Improved diagnostic testing and malaria treatment practices in Zambia.
Hamer DH., Ndhlovu M., Zurovac D., Fox M., Yeboah-Antwi K., Chanda P., Sipilinyambe N., Simon JL., Snow RW.
CONTEXT: Improving the accuracy of malaria diagnosis with rapid antigen-detection diagnostic tests (RDTs) has been proposed as an approach for reducing overtreatment of malaria in the current era of widespread implementation of artemisinin-based combination therapy in sub-Saharan Africa. OBJECTIVE: To assess the association between use of microscopy and RDT and the prescription of antimalarials. DESIGN, SETTING, AND PARTICIPANTS: Cross-sectional, cluster sample survey, carried out between March and May 2006, of all outpatients treated during 1 working day at government and mission health facilities in 4 sentinel districts in Zambia. MAIN OUTCOME MEASURE: Proportions of patients undergoing malaria diagnostic procedures and receiving antimalarial treatment. RESULTS: Seventeen percent of the 104 health facilities surveyed had functional microscopy, 63% had RDTs available, and 73% had 1 or more diagnostics available. Of patients with fever (suspected malaria), 27.8% (95% confidence interval [CI], 13.1%-42.5%) treated in health facilities with malaria diagnostics were tested and 44.6% had positive test results. Of patients with negative blood smear results, 58.4% (95% CI, 36.7%-80.2%) were prescribed an antimalaria drug, as were 35.5% (95% CI, 16.0%-55.0%) of those with a negative RDT result. Of patients with fever who did not have diagnostic tests done, 65.9% were also prescribed antimalarials. In facilities with artemether-lumefantrine in stock, this antimalarial was prescribed to a large proportion of febrile patients with a positive diagnostic test result (blood smear, 75.0% [95% CI, 51.7%-98.3%]; RDT, 70.4% [95% CI, 39.3%-100.0%]), but also to some of those with a negative diagnostic test result (blood smear, 30.4% [95% CI, 8.0%-52. 9%]; RDT, 26.7% [95% CI, 5.7%-47.7%]).

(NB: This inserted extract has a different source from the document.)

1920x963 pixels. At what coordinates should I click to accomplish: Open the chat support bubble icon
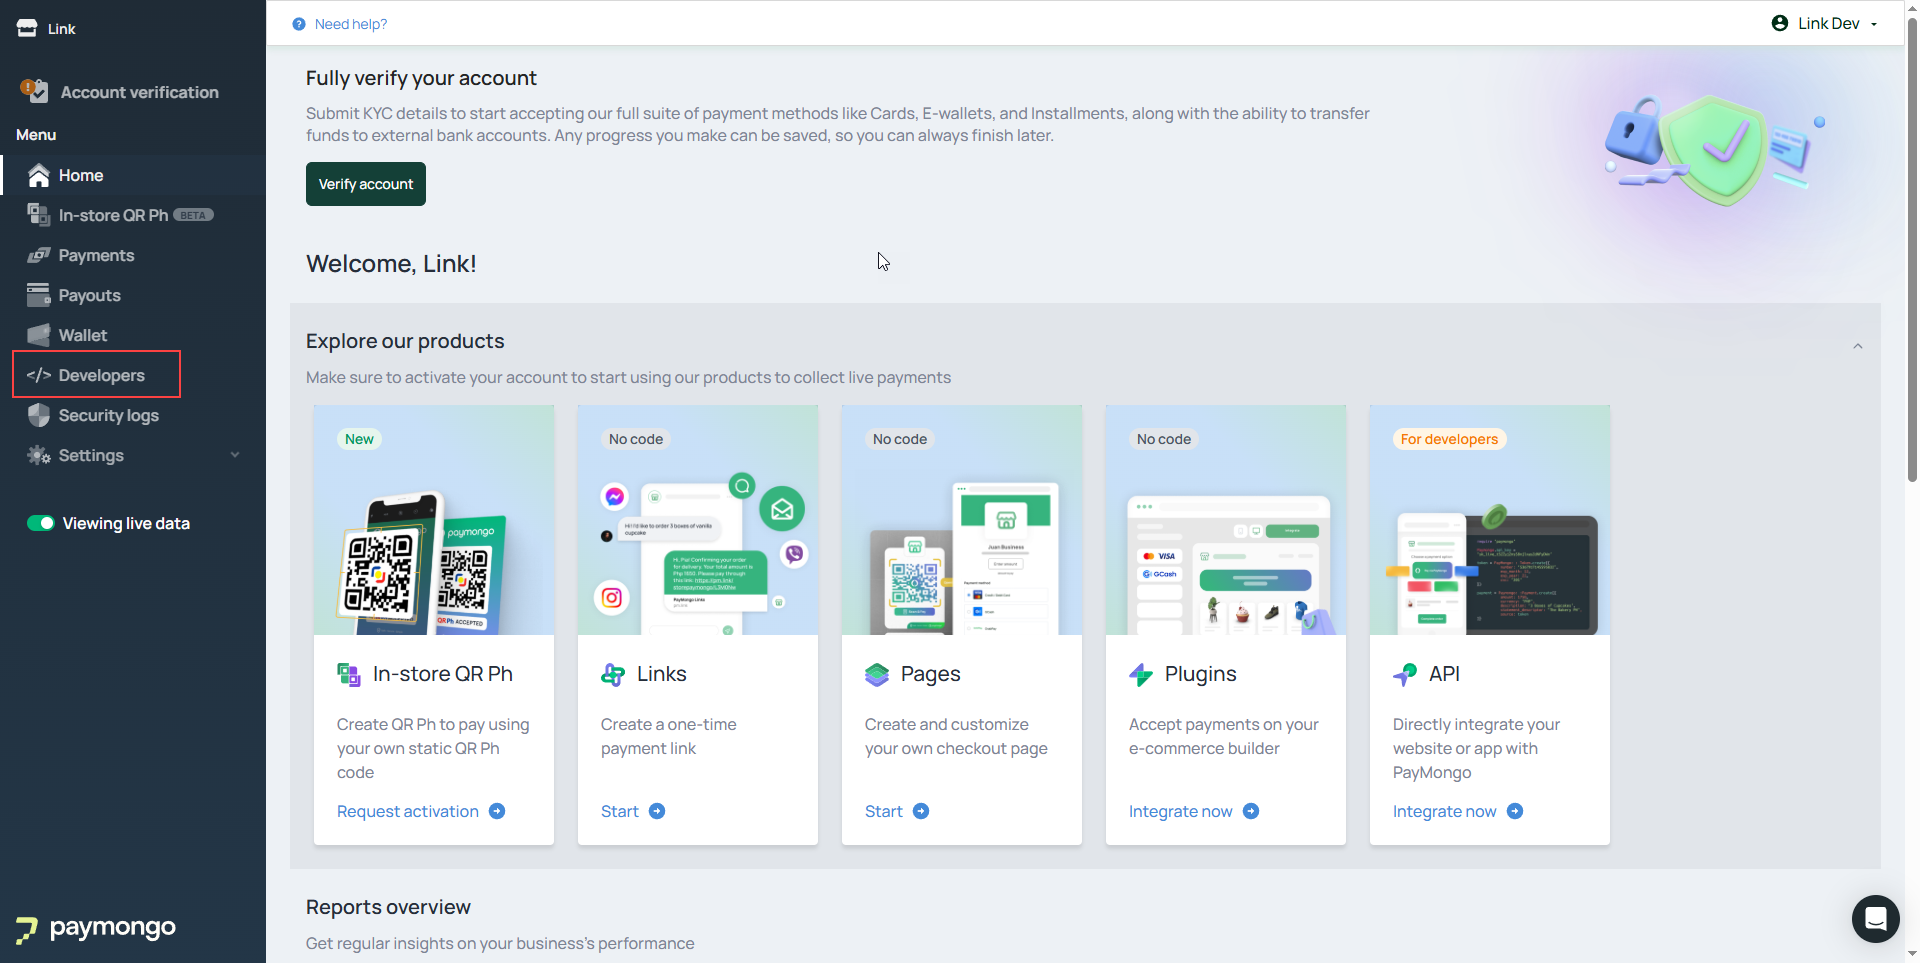[x=1875, y=918]

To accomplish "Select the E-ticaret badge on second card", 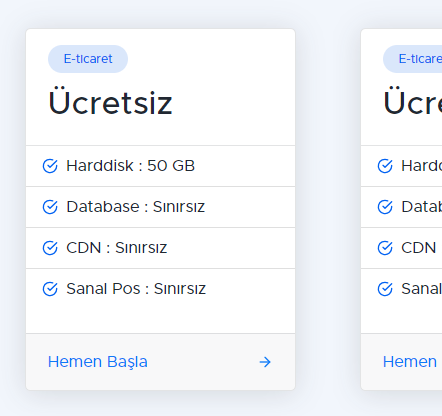I will tap(413, 59).
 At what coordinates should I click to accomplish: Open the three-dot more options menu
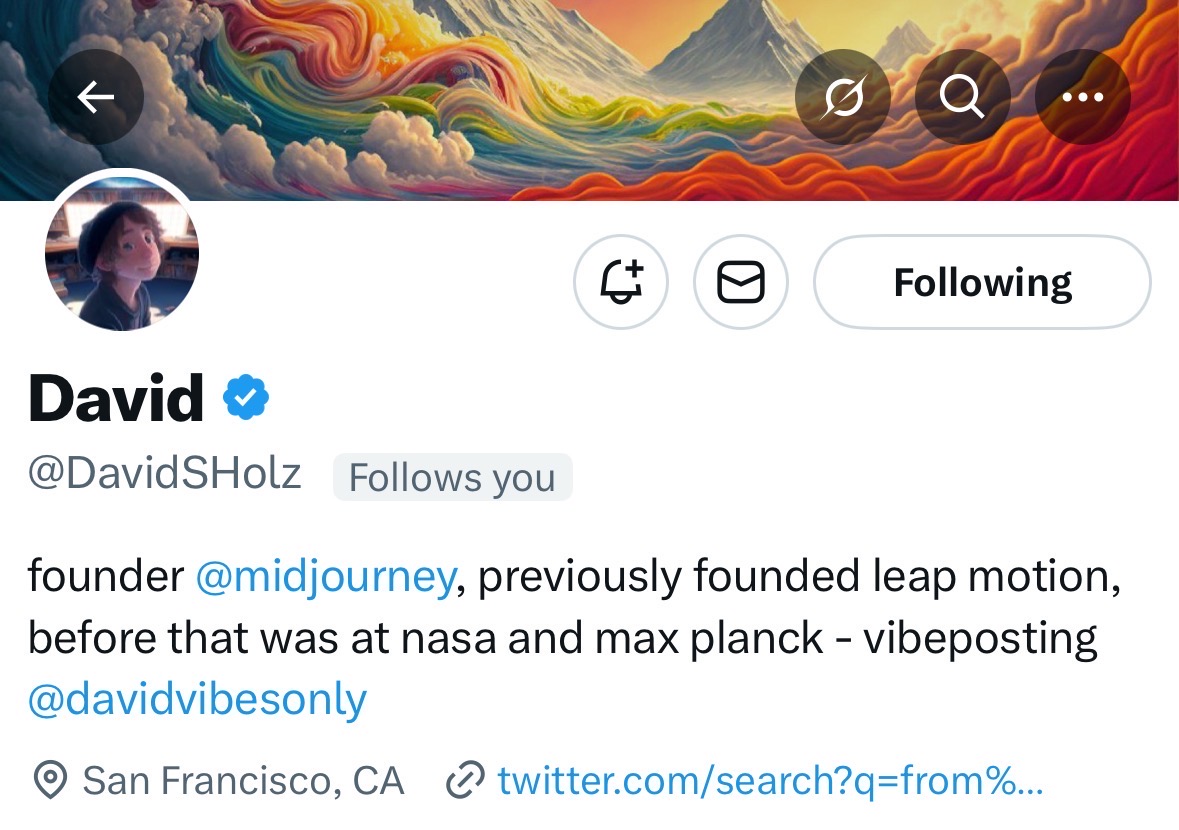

CONCLUSIONS: Despite efforts to expand the provision of malaria diagnostics in Zambia, they continue to be underused and patients with negative test results frequently receive antimalarials. Provision of new tools to reduce inappropriate use of new expensive antimalarial treatments must be accompanied by a major change in clinical treatment of patients presenting with fever but lacking evidence of malaria infection.